藍秀風將托盤裡的兩盤藍色心情分別放在桌上,「請慢用。」
他拿起托盤準備離開,垂眼就看見周嘉善還在仰臉盯著他看,無名小火苗噌的燒起,藍秀風威脅似的瞪了周嘉善一眼:看什麼看!
周嘉善像是被嚇到了,立馬垂下頭,臉都快埋蛋糕里。
等藍秀風走遠了,周嘉善才敢偷偷回頭看一眼。
一旁的宋遠追不明所以,抱怨道:「那服務員怎麼態度這麼差啊,我不就提醒了句麼,至於那麼生氣。」
周嘉善吃了口蛋糕,薄荷味在嘴裡化開,默默說道:「他挺好的。」
宋遠追嘴角抽搐,「你哪看出來他態度好的,他剛才還瞪你呢你沒看見啊。」
周嘉善又吃了一口,替藍秀風辯解:「他沒瞪我。」
宋遠追噎了下,這話題算是接不下去了。
藍秀風衝進衛生間,對著鏡子照了又照,氣急敗壞的把頭上的發箍摘下來丟到一邊。
丟人丟到姥姥家,難言的羞恥感在心中升騰。
偏偏同事還催促他快點出來幫忙,這就意味著在周嘉善還在店裡的這段時間內他都要穿著這身羞恥的女僕裝在他面前晃來晃去,光是想想都讓他窒息。

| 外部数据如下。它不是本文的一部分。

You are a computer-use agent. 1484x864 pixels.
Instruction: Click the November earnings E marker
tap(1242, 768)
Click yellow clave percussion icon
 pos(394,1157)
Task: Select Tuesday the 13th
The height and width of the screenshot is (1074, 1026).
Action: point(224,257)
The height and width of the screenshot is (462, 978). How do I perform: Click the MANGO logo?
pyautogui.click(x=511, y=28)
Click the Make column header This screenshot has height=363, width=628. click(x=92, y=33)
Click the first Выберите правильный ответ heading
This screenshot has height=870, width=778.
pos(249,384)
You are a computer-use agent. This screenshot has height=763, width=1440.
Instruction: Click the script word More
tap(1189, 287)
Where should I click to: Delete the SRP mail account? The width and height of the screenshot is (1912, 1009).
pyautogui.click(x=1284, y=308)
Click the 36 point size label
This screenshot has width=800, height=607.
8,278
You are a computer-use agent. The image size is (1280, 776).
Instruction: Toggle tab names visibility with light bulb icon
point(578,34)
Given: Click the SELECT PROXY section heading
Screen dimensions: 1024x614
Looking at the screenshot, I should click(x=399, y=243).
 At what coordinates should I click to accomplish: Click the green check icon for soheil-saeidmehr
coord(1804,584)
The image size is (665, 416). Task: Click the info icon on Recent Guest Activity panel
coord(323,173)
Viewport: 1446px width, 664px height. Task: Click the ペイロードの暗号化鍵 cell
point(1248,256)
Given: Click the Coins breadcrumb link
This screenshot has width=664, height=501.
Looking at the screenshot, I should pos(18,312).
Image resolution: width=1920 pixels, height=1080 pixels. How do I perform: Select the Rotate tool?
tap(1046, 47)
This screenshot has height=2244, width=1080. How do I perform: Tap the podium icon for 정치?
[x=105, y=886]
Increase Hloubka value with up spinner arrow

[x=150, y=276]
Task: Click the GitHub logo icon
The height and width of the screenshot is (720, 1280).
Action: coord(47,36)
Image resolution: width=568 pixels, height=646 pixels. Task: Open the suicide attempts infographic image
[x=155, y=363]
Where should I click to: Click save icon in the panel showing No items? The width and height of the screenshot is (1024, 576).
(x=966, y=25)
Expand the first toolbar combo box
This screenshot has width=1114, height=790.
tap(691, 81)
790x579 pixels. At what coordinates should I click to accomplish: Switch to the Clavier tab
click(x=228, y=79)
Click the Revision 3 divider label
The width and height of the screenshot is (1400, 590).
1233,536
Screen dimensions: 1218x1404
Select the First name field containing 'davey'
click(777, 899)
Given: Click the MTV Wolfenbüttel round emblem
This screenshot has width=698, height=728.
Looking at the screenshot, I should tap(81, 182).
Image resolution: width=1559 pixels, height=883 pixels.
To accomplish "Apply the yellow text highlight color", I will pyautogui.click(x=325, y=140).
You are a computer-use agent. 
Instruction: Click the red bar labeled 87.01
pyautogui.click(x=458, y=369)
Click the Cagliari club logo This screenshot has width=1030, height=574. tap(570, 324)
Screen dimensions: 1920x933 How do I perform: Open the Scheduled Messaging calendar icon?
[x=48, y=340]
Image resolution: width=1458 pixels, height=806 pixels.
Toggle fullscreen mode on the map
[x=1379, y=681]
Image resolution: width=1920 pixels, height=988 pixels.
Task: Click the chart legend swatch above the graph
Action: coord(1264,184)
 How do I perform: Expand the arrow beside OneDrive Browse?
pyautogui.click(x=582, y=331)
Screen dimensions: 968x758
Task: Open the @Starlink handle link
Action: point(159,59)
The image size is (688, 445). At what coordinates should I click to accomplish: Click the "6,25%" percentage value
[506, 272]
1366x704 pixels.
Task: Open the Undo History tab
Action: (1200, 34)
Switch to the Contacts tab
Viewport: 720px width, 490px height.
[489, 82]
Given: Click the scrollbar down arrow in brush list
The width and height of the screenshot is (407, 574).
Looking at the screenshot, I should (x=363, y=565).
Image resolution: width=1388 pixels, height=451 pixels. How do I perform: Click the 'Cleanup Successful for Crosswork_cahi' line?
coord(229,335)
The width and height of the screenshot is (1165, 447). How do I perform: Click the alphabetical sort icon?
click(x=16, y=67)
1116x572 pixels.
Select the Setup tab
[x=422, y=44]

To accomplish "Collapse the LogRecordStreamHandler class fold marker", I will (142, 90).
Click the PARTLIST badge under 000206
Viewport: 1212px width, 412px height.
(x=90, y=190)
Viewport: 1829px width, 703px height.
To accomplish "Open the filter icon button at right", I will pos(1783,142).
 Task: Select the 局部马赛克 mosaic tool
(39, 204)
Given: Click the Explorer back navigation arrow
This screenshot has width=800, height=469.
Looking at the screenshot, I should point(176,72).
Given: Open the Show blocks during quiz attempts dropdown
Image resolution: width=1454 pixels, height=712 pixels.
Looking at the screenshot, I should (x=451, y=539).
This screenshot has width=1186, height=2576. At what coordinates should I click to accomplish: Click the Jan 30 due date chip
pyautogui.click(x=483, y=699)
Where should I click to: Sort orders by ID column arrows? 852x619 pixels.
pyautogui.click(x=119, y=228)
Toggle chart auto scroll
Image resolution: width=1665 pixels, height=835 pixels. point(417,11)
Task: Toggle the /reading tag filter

宋遠追是個有潔癖的,從坐下就在用濕巾擦桌子,後來上了甜點,他又開始用紙巾擦勺子。
周嘉善有些看不下去,說:「紙巾上也有細菌,用它擦勺子說不定細菌更多。」
宋遠追擦勺子的動作一滯,手裡攥著的那塊紙巾就掉在了桌子上。
空氣安靜了幾秒,周嘉善往座位里縮了縮,果不其然,下一秒他親愛的表哥就坐了過來,胳膊勒住他的脖子和他鬧做一團。
「小書呆子,顯你會說話是吧?」宋遠追開玩笑似的說道,他抓周嘉善痒痒肉,惹的周嘉善哭笑不得,弓著身體直往後躲,連聲求饒。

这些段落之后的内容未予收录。